“Well, I thought I was going to do something productive today, but I guess I’m spending the rest of it doing this.”

– Me, preparing to write an entire essay in response to a commenter who suggested I don’t actually know something I actually know

I consider myself a “recovering know-it-all,” I used to be the kinda kid who would always leap at the chance to correct people or share some irrelevant piece of trivia just to let everybody know, “I know this thing and you didn’t – this is impressive.” I’ve tried to rein in this mentality as I grew up, but that part of me is still in there, desperate to have everyone know how much of a clever little boy he is.

He’s especially loud whenever I make silly little comics that may misrepresent some real life facts for the sake of humor, efficient storytelling, or just because I like it better that way. “But that’s not how it works!” my inner know-it-all tells me, “Write a worse, but more factually accurate, joke or else the internet nerds are going to think you’re dumb!” Then I just grab that pretentious little brat, shove him in the lockers of my mind, and write the comic I wanted to.

But of course, the know-it-all is right (he always has to be), and these kinds of comics always bring out the “um-actuallies” eager to prove that they do, in fact, know some incredibly basic stuff about things. “Um, actually, male bees don’t have stingers!” “Um, actually, big cats don’t care about laser pointers because they don’t hunt small prey!” “Um, actually, Hawaii is part of the United States!” (the last one was especially annoying because the comic doesn’t actually say otherwise)

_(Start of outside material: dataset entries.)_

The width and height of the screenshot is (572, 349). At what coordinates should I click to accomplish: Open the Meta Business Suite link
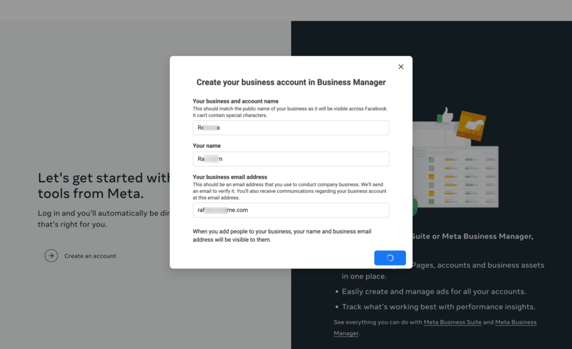click(x=452, y=322)
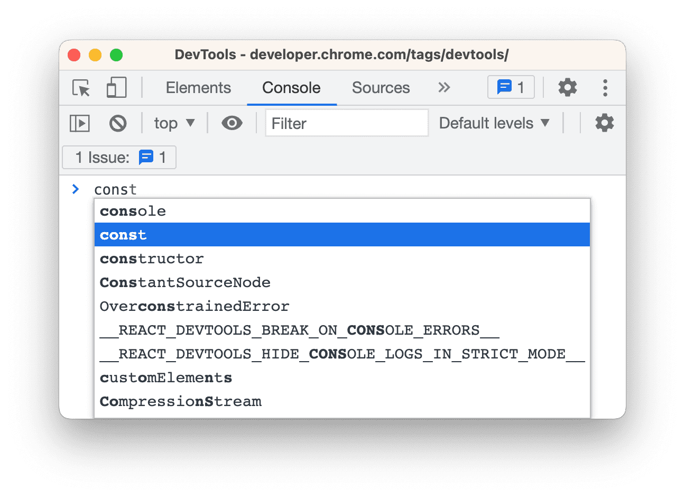Toggle the device toolbar
The image size is (685, 497).
tap(116, 88)
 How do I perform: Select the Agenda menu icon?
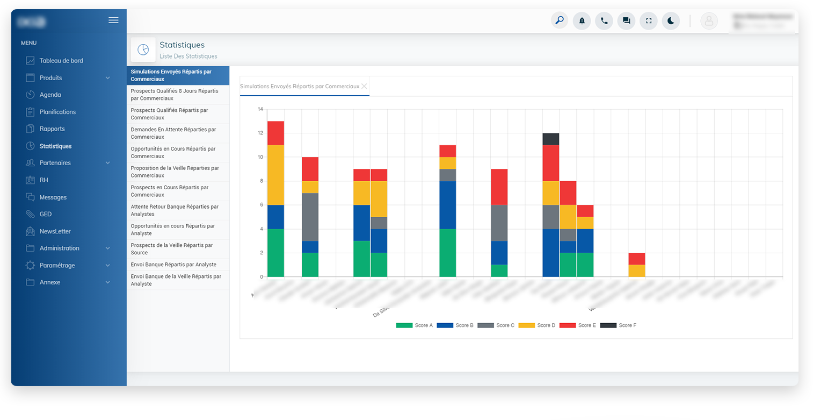coord(31,95)
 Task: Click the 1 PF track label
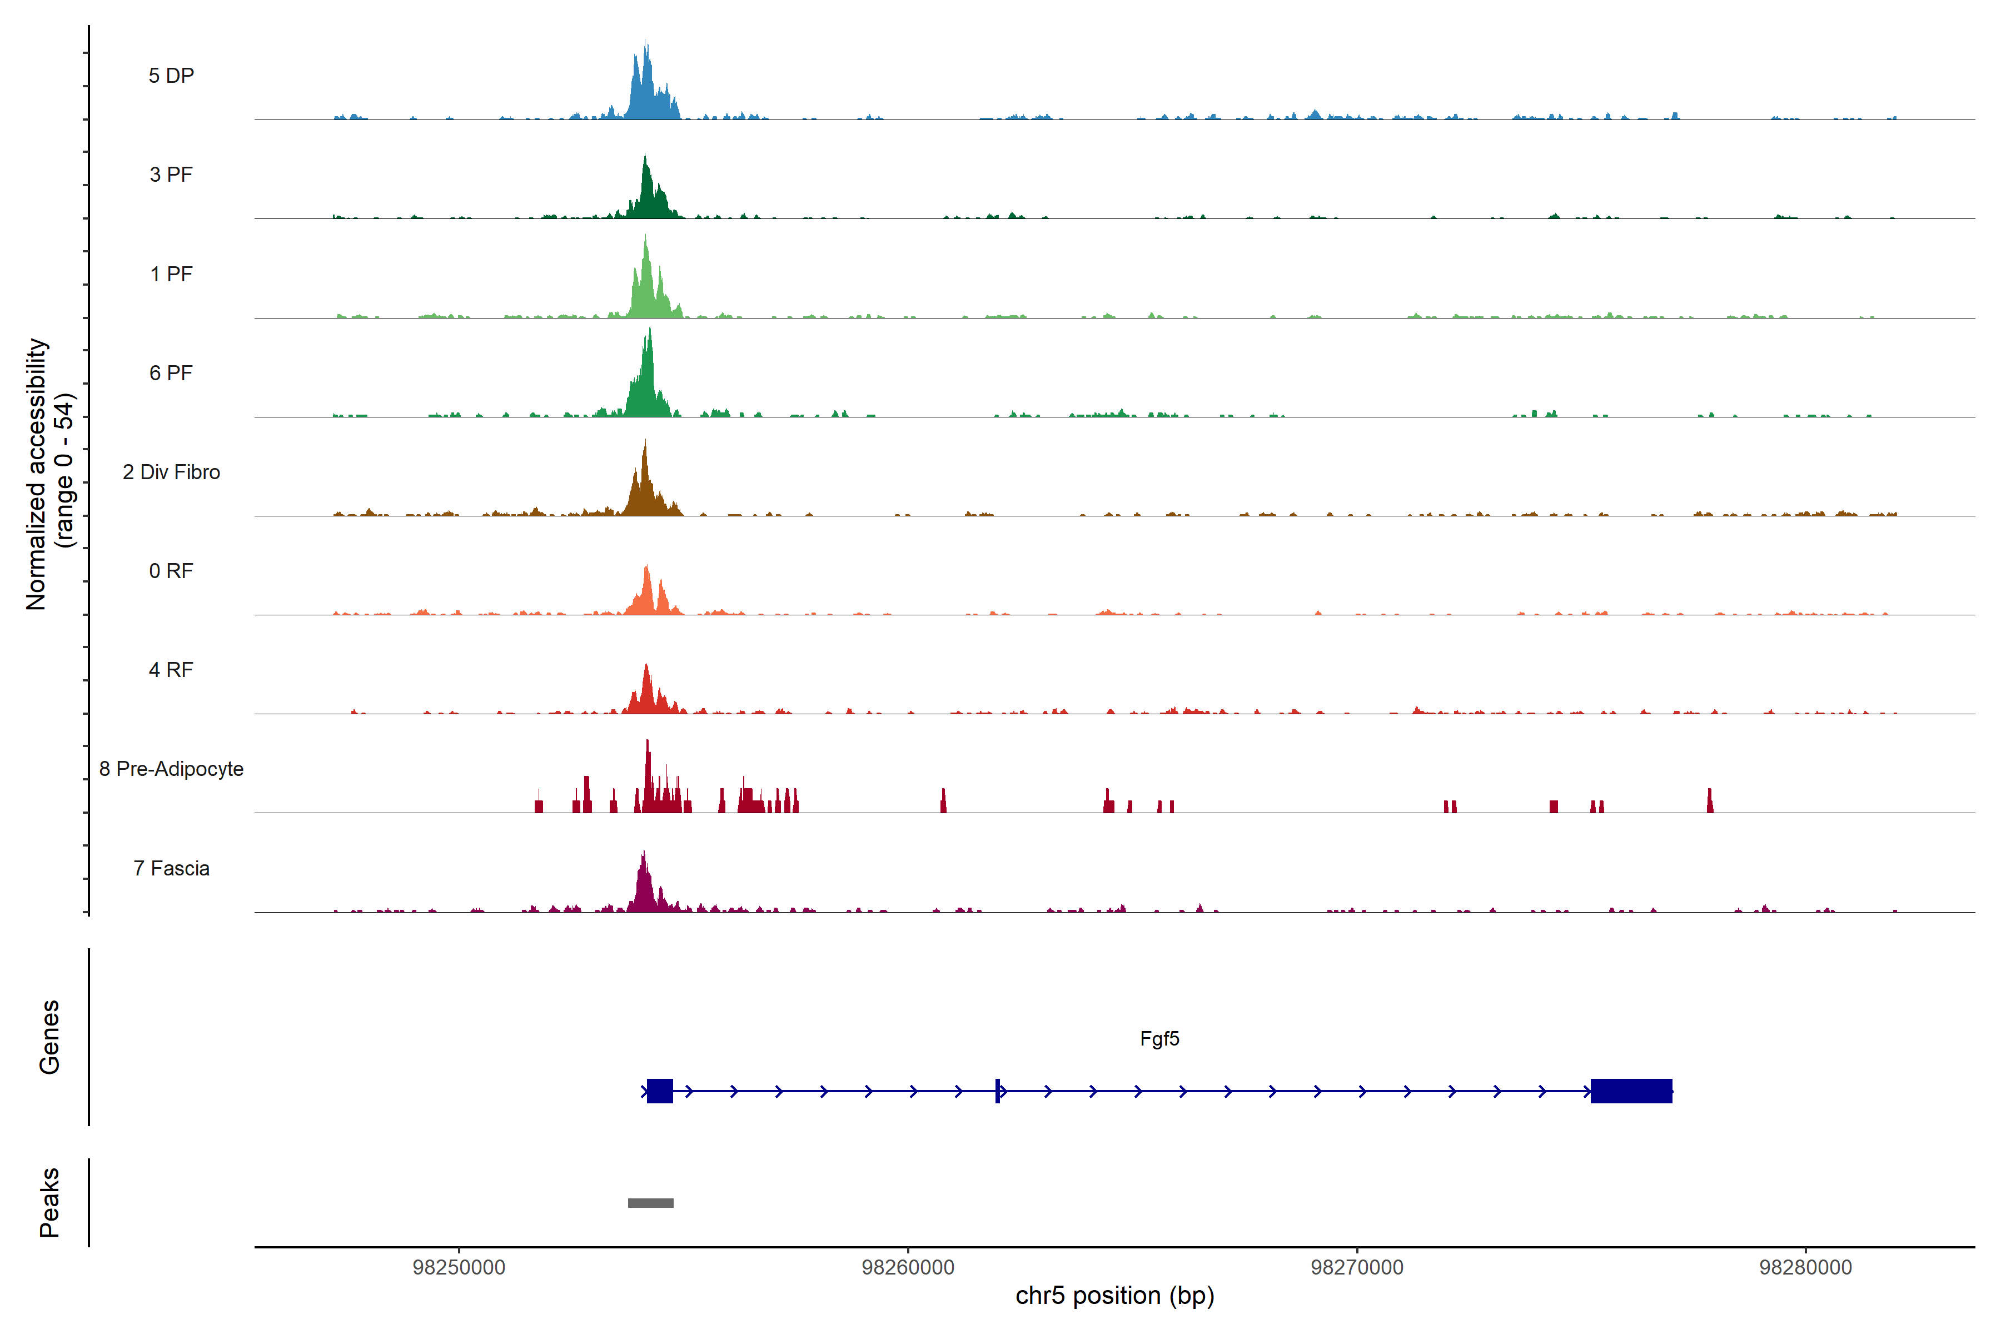(x=171, y=274)
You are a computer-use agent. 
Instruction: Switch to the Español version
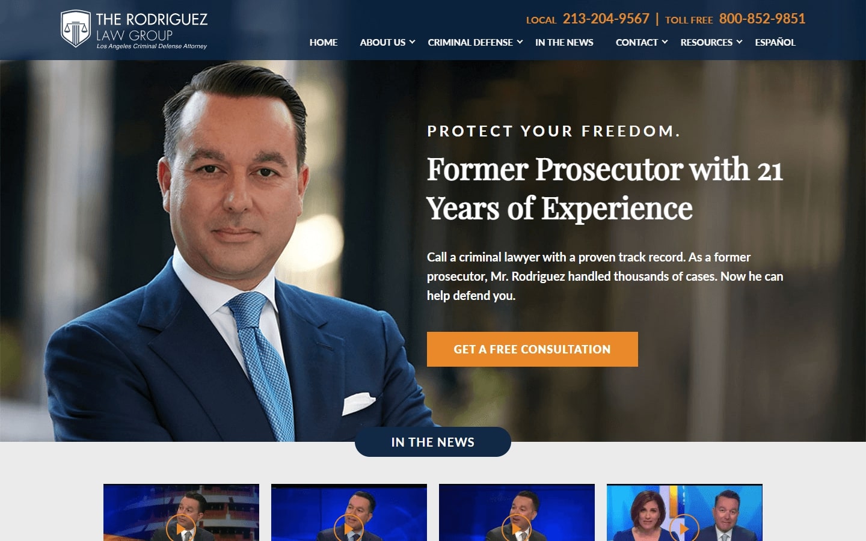click(775, 42)
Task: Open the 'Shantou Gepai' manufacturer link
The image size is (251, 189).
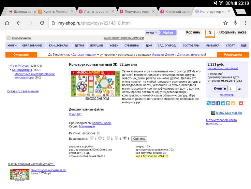Action: click(102, 123)
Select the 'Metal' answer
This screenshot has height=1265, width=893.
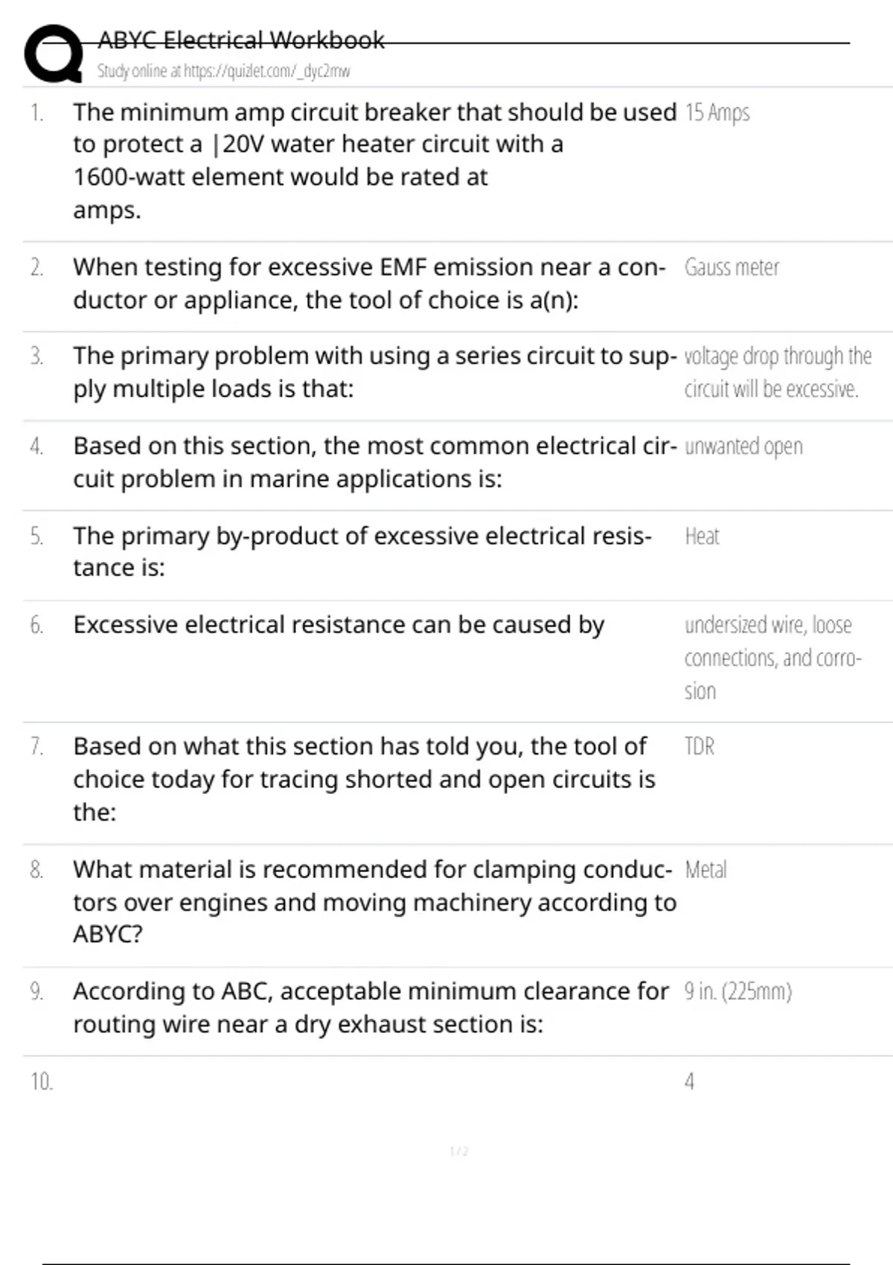tap(705, 869)
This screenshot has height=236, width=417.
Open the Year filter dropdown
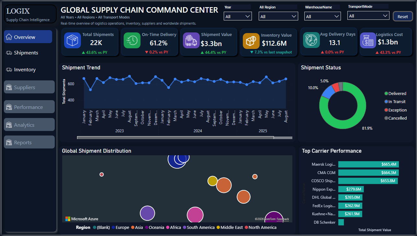click(x=238, y=16)
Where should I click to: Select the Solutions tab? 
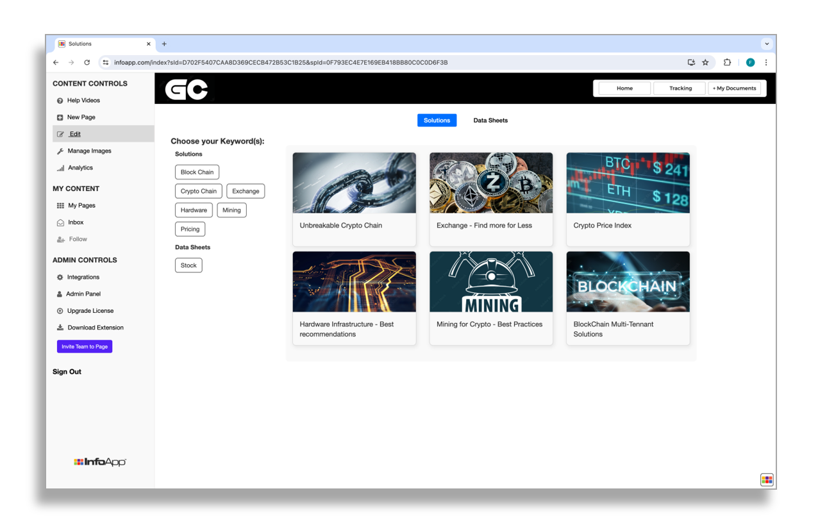click(437, 120)
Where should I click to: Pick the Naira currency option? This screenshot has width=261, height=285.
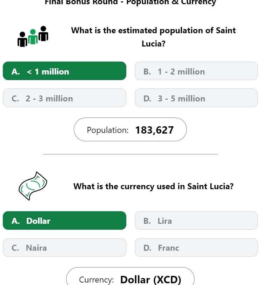(65, 247)
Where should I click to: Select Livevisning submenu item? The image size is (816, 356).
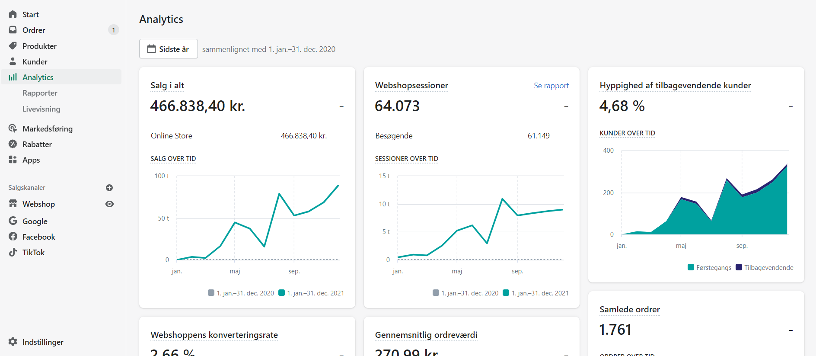tap(41, 109)
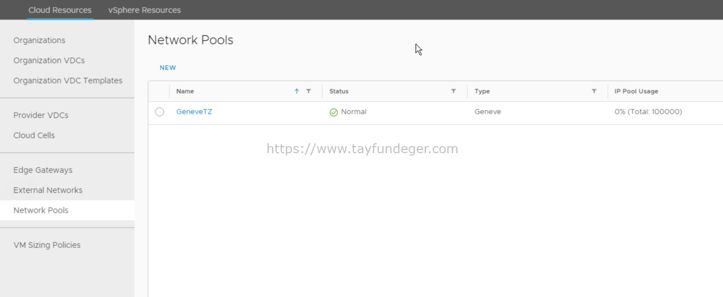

And it’s made me learn something about myself – my ego absolutely cannot stand the idea of anyone, strangers or otherwise, thinking I’m ignorant of something I’m not actually ignorant about. If these comments were just along the lines of, “fun fact, contrary to this comic, X is actually Y!” then I’d be more fine with it – but these guys simply cannot express these ideas through any other means than, “Obviously, whoever wrote this comic has absolutely no idea that X is actually Y, otherwise they would never have made such a glaring mistake in their work!”

I’m usually a lurker when it comes to internet discussions – have been for my over 20 years on the internet – so I almost never respond to any comments, good or bad. But I’ve discovered that this is the most foolproof method of forcing social interaction out of me. I’m not proud of it, I fully acknowledge it’s a personal flaw of mine, but dammit, I just wanted to write a story about gay bees!